# [TEXT PASSAGE]
^^^^^^^^

William B. Lees
Kansas State Historical Society
Presented at the 1990 Plains Conference, Oklahoma City
Between 1881 and 1889, Johan August Udden collected and studied artifacts from the Paint Creek site (14MP1) on the Smoky Hill River in south-central Kansas. Among these items, which were preponderantly aboriginal in form, was a piece of heavily rusted chain mail armor which Udden correctly concluded "demonstrates that this village was inhabited by Indians after the European race had come over to this continent" (Udden 1900:66). This find figured prominently in a then ongoing debate on the early Spanish exploration of the Plains and, in particular, on the route of Coronado's expedition into the Southern Plains.
Since this initial discovery, substantial research has been undertaken on the protohistoric Wichita. This research has been characterized by occasional finds of European goods on Kansas sites and frequent finds on sites in northern Oklahoma. Of these, finds of chain mail have received most of the attention (cf. W.Wedel 1975) and an overall synthesis of the occurrence of European goods has
been lacking. In particular, there is little in the way of synthetic or comparative study which includes Great Bend sites in both Kansas and Oklahoma. This paper attempts a synthesis, and further considers the significance and meaning of these materials for an understanding of the protohistoric Wichita.
The protohistoric Wichita are recognized archeologically as the Great Bend Aspect (Wedel 1959). Scholarly attention to the Great Bend aspect began in the late 19th century and resulted in the acquisition of collections from Marion County, Kansas, for the Peabody Museum and Smithsonian Institution (W.Wedel 1959:498-500) and in Udden's pioneering study of artifacts, including chain mail, from the Paint Creek site in McPherson County, Kansas (Udden 1900).
In Oklahoma, excavations at the Bryson-Paddock site in Kay County were conducted in 1926 by J.B. Thoburn of the Oklahoma Historical Society (Hartley and Miller 1977:3) but no detailed report was produced and the collection has since been dispersed. What we can refer to as the era of modern scientific research on the of Great Bend aspect began in 1940 when Waldo R. Wedel of the Smithsonian conducted investigations in south-central Kansas and proposed the term "Great Bend aspect" to describe sites he excavated there. Based on this work, Wedel concluded that these sites were inhabited by the protohistoric Wichita and that sites in Rice County were the best candidates for those visited by Coronado in 1541 and that sites in Cowley County may be those observed by Onate in 1601 (W.Wedel 1942).

^^^^^^^^

# [SOURCE MATERIAL]

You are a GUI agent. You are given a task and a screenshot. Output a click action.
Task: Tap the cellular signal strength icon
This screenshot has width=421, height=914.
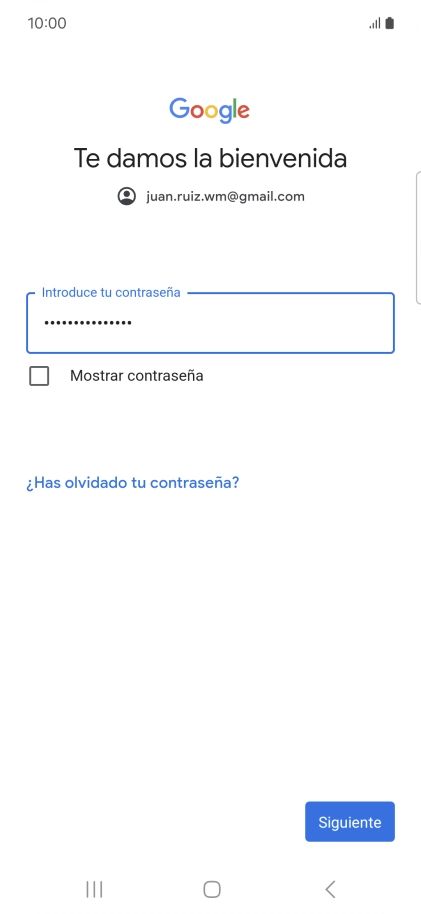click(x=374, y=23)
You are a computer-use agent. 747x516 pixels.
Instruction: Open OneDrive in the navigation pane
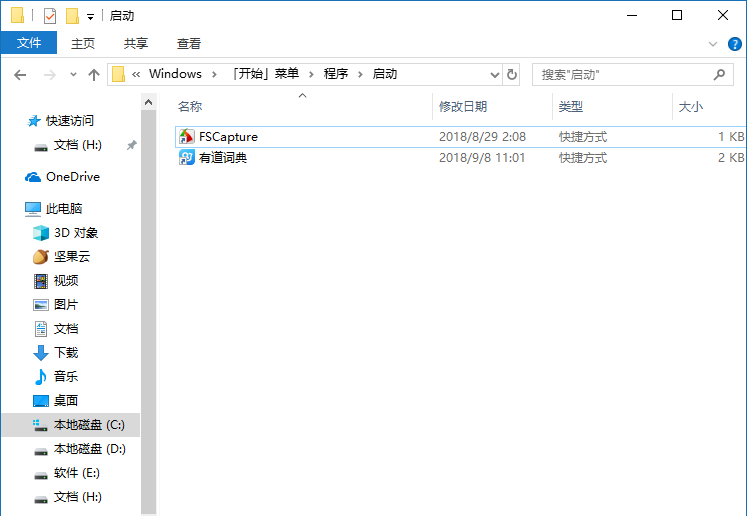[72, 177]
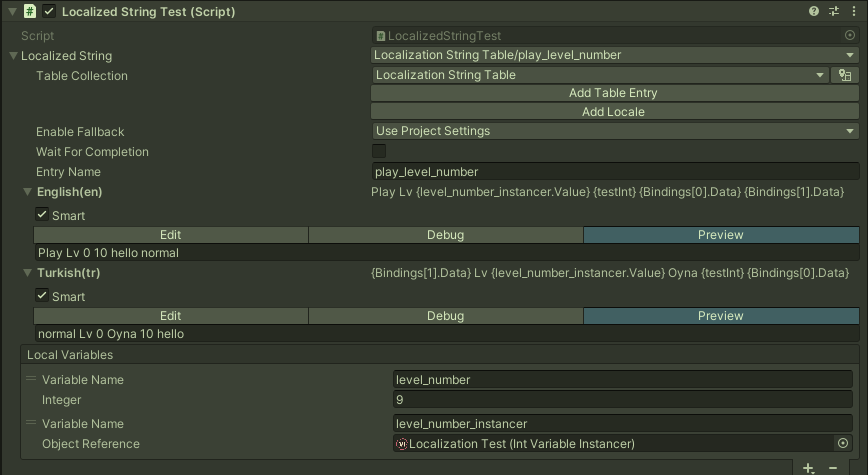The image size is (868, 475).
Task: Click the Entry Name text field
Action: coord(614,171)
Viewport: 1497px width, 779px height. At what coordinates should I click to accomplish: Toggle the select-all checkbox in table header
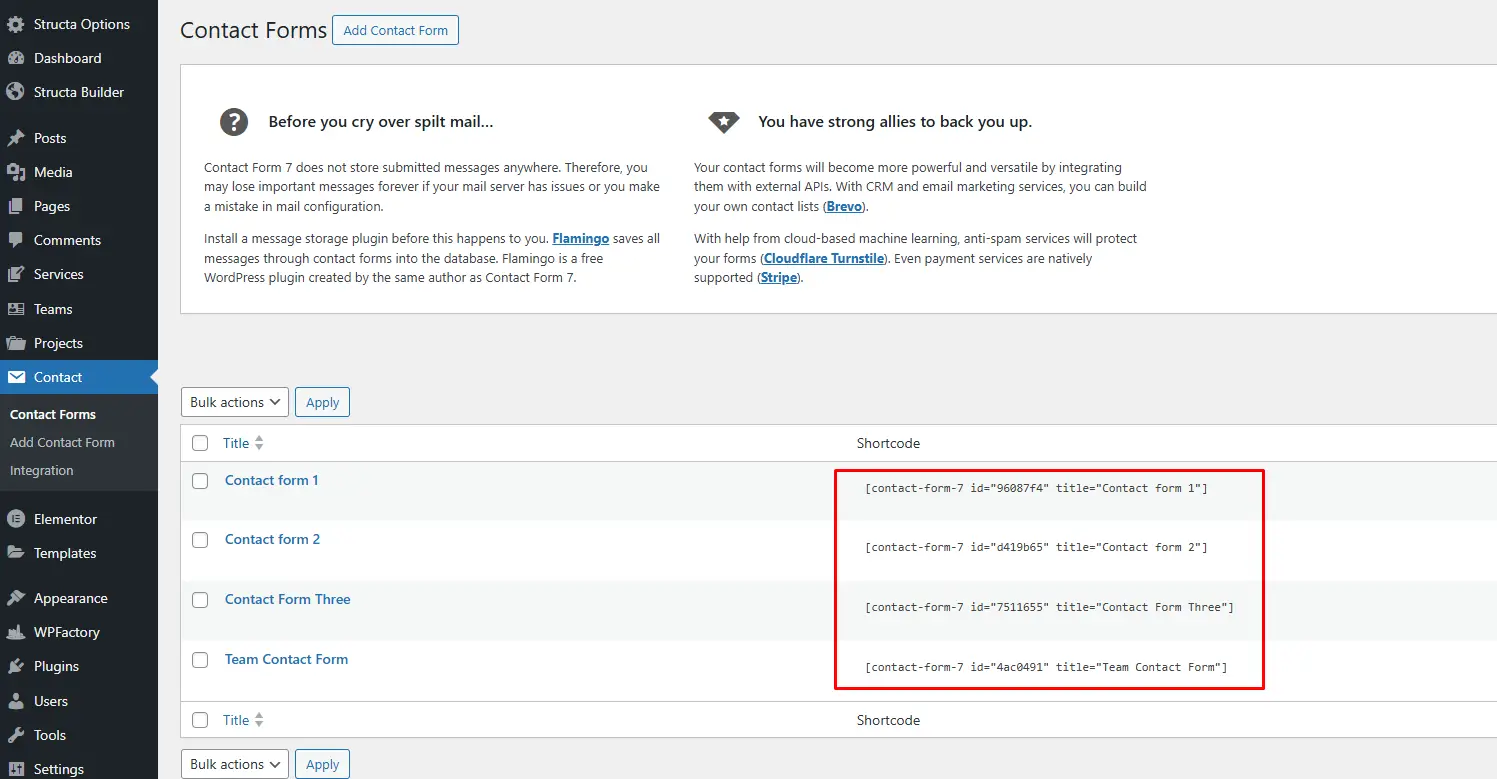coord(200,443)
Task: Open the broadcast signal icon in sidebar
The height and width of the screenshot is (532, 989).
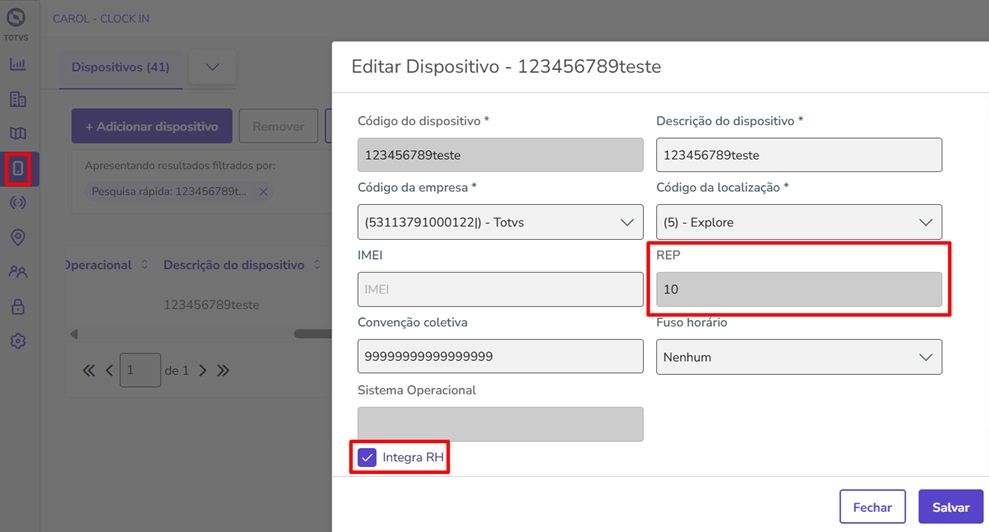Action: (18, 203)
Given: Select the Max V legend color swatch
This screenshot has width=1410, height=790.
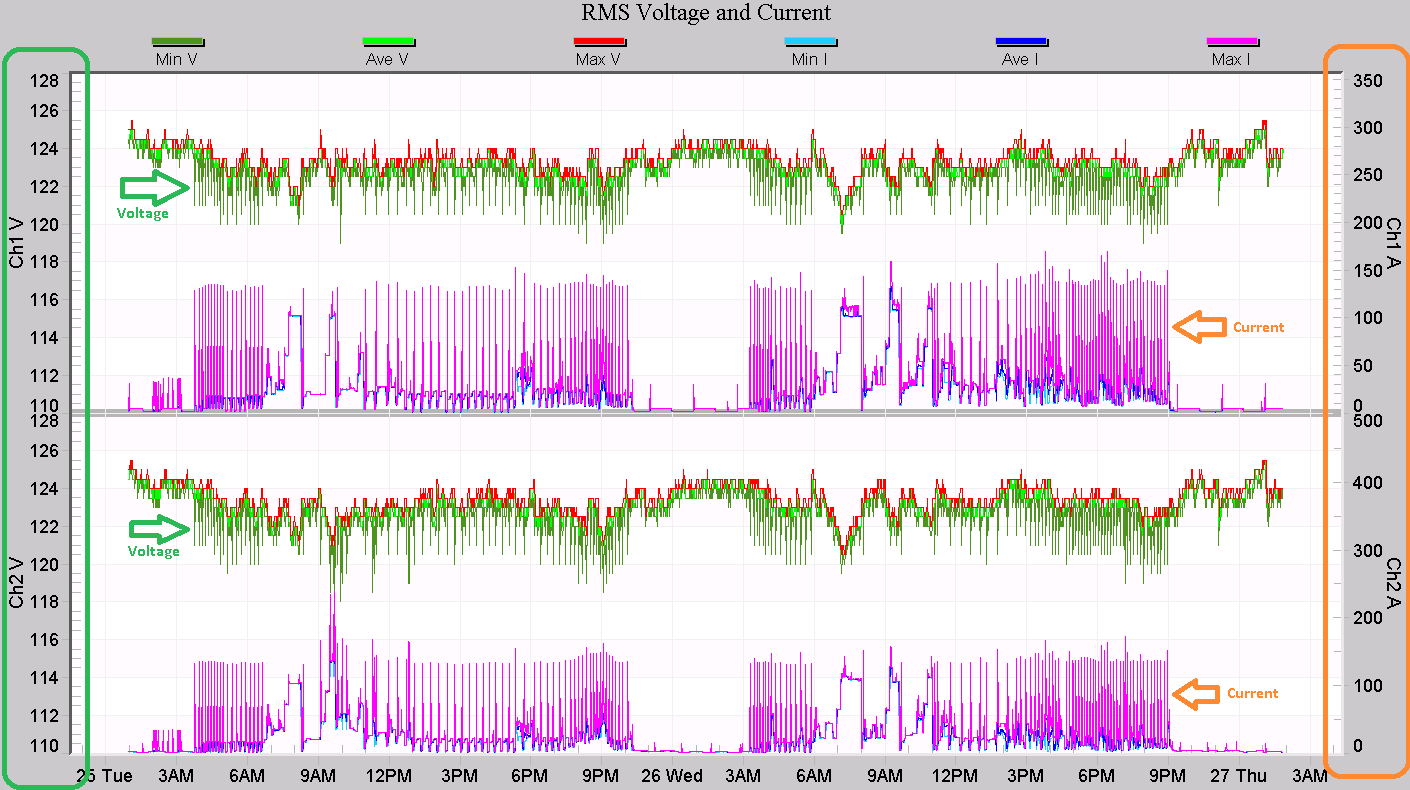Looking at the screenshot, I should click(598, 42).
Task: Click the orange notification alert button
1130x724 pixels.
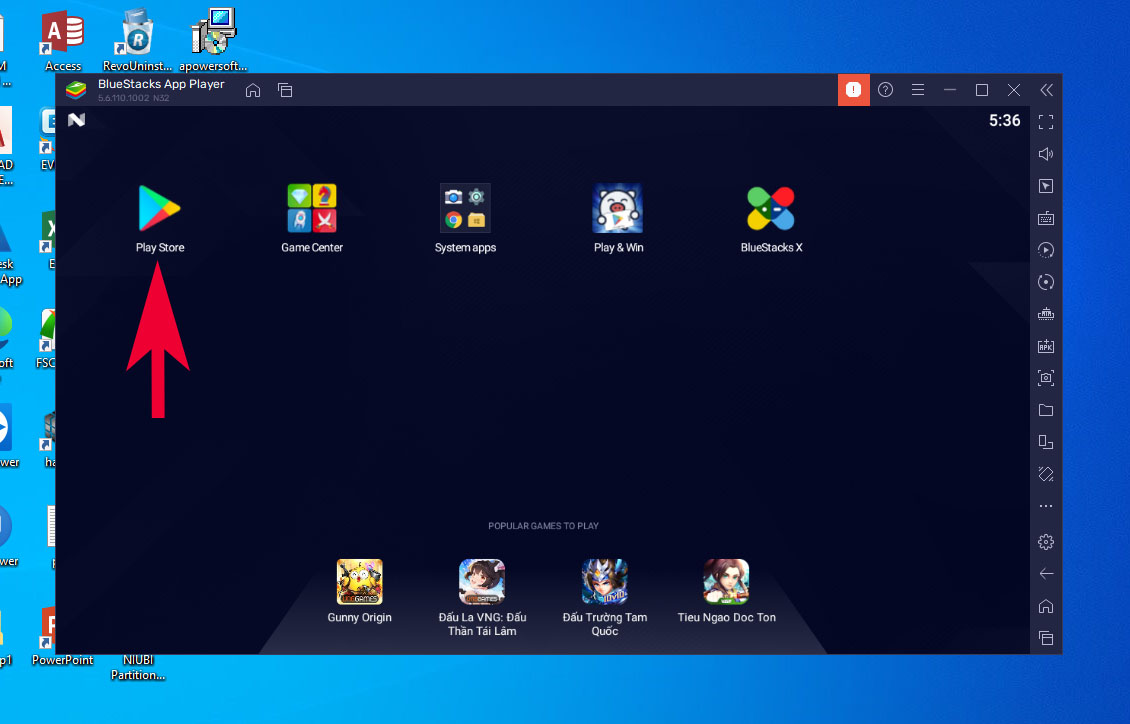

^^^^^^^^

# [GOAL 1]
Format as a JSON list of strings the part of the records that opens with the line containing "Task: Click the orange" and runs to the end of the records, with one string per line and blank lines dropped. Leave the pictures out of the answer.
# [GOAL 2]
Resume the account of European goods on protohistoric Wichita sites, starting after its last sentence.

# [OUTPUT 1]
[
  "Task: Click the orange notification alert button",
  "1130x724 pixels."
]

# [OUTPUT 2]
Since Wedel's initial work 50 years ago, extensive research has been conducted in Kansas by the Smithsonian, the Kansas State Historical Society, and the University of Kansas in Rice County (Smith 1949; W.Wedel 1968; Witty 1977, 1986; Rowlison 1981); by the Wichita State University and the Kansas State Historical Society in Marion County (Rohn and Emerson 1984; Lees 1989); by the Kansas State Historical Society in Cowley County; and by Earl Monger in Pawnee County (Monger 1970). Formal work during this period was supplemented by several important discoveries by amateur archeologists. In Oklahoma, research has been conducted by Sudbury on private collections from the Deer Creek site and by the University of Oklahoma at the Bryson-Paddock site, both in Kay County, and recently by George Odell at the Lasley Vore site in Tulsa County.
GREAT BEND LOCALITIES
The Great Bend aspect was originally proposed by Wedel to define sites in south-central Kansas. This concept has been extended by convention to include similar sites in northern Oklahoma (cf. Sudbury 1976:79).
A number of semi-discrete localities of Great Bend settlement have been identified. These localities are spatially defined but also express minor differences in material culture. Kansas sites have been found principally in Pawnee County near Larned, Rice County along the Little Arkansas River, McPherson County along tributaries of the Smoky Hill River, Marion County around the city of Marion, and Cowley County near Arkansas City. Sites in Rice county were assigned by Wedel to the Little River focus and in Cowley County to the Lower Walnut focus. Another Kansas locality probably exists in Wilson County near a site known as "Neodesha Fort" (14WN1). Oklahoma sites are known along the Arkansas River north of Ponca City in Kay County and south of Tulsa in Tulsa County.
Perhaps because so little is known of the McPherson county sites and their proximity to the Rice County sites and because sites in both areas have so called "council circle" features, the Rice and McPherson county sites have generally been lumped. Based on a provisional comparison of collections from these two counties, which shows a striking and unexpected difference in lithic raw material selection, it may be more appropriate to consider Rice and McPherson counties separately. This distinction is supported by apparent differences in trade materials between the areas. In Rice County evidence for contact with the southwest is common in the form of obsidian, pottery, and turquoise. Such material seems to be rare in McPherson County; the recent collector discovery of Lower Loup pottery at the Sharps Creek site in McPherson County is probably significant in this equation.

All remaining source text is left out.